» **What to produce**:
Reproduce each of the following records word for word, without altering any character.

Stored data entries
________________________________________
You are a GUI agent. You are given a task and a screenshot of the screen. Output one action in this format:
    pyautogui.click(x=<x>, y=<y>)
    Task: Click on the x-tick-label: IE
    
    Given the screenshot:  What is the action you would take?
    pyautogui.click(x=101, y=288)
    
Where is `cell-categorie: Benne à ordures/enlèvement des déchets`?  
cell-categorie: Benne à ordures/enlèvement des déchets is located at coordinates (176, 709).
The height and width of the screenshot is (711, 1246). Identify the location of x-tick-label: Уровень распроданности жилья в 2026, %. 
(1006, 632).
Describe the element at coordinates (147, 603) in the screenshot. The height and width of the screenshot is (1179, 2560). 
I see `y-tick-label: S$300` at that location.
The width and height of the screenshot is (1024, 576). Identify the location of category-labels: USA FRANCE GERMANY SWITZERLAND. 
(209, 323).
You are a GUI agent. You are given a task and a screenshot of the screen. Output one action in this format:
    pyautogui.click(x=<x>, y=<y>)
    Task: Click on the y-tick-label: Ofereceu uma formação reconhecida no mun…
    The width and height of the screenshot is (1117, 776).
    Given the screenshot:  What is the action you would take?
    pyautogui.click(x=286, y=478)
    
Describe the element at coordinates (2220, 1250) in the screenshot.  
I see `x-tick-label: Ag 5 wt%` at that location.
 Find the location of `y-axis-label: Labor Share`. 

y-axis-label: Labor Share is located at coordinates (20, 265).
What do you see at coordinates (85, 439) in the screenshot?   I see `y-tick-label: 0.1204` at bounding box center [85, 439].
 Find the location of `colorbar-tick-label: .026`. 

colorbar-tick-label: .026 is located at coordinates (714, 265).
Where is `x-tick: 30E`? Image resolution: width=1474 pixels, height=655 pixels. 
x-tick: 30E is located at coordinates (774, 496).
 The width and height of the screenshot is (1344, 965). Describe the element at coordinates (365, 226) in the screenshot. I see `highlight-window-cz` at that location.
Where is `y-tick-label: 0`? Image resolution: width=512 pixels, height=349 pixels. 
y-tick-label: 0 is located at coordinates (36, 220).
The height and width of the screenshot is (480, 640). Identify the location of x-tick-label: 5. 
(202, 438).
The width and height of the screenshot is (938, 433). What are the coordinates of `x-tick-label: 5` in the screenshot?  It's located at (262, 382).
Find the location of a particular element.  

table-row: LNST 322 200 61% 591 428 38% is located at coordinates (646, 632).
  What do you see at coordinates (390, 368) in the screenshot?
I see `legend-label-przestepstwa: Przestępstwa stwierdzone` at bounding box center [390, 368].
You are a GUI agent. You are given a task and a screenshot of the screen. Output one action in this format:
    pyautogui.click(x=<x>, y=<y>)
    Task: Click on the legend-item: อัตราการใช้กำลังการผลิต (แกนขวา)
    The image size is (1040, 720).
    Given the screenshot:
________________________________________
» **Written reply**:
You are a GUI agent. You are given a task and a screenshot of the screen. Output one action in this format:
    pyautogui.click(x=<x>, y=<y>)
    Task: Click on the x-tick-label: IE
    
    Given the screenshot:  What is the action you would take?
    pyautogui.click(x=101, y=288)
    
Where is `cell-categorie: Benne à ordures/enlèvement des déchets`?  
cell-categorie: Benne à ordures/enlèvement des déchets is located at coordinates (176, 709).
The height and width of the screenshot is (711, 1246). Identify the location of x-tick-label: Уровень распроданности жилья в 2026, %. 
(1006, 632).
Describe the element at coordinates (147, 603) in the screenshot. The height and width of the screenshot is (1179, 2560). 
I see `y-tick-label: S$300` at that location.
The width and height of the screenshot is (1024, 576). Identify the location of category-labels: USA FRANCE GERMANY SWITZERLAND. 
(209, 323).
You are a GUI agent. You are given a task and a screenshot of the screen. Output one action in this format:
    pyautogui.click(x=<x>, y=<y>)
    Task: Click on the y-tick-label: Ofereceu uma formação reconhecida no mun…
    The width and height of the screenshot is (1117, 776).
    Given the screenshot:  What is the action you would take?
    pyautogui.click(x=286, y=478)
    
Describe the element at coordinates (2220, 1250) in the screenshot.  
I see `x-tick-label: Ag 5 wt%` at that location.
 Find the location of `y-axis-label: Labor Share`. 

y-axis-label: Labor Share is located at coordinates (20, 265).
What do you see at coordinates (85, 439) in the screenshot?   I see `y-tick-label: 0.1204` at bounding box center [85, 439].
 Find the location of `colorbar-tick-label: .026`. 

colorbar-tick-label: .026 is located at coordinates (714, 265).
Where is `x-tick: 30E`? Image resolution: width=1474 pixels, height=655 pixels. 
x-tick: 30E is located at coordinates (774, 496).
 The width and height of the screenshot is (1344, 965). Describe the element at coordinates (365, 226) in the screenshot. I see `highlight-window-cz` at that location.
Where is `y-tick-label: 0`? Image resolution: width=512 pixels, height=349 pixels. 
y-tick-label: 0 is located at coordinates (36, 220).
The height and width of the screenshot is (480, 640). Identify the location of x-tick-label: 5. 
(202, 438).
The width and height of the screenshot is (938, 433). What are the coordinates of `x-tick-label: 5` in the screenshot?  It's located at (262, 382).
Find the location of a particular element.  

table-row: LNST 322 200 61% 591 428 38% is located at coordinates (646, 632).
  What do you see at coordinates (390, 368) in the screenshot?
I see `legend-label-przestepstwa: Przestępstwa stwierdzone` at bounding box center [390, 368].
You are a GUI agent. You are given a task and a screenshot of the screen. Output one action in this format:
    pyautogui.click(x=<x>, y=<y>)
    Task: Click on the legend-item: อัตราการใช้กำลังการผลิต (แกนขวา)
    The image size is (1040, 720).
    Given the screenshot:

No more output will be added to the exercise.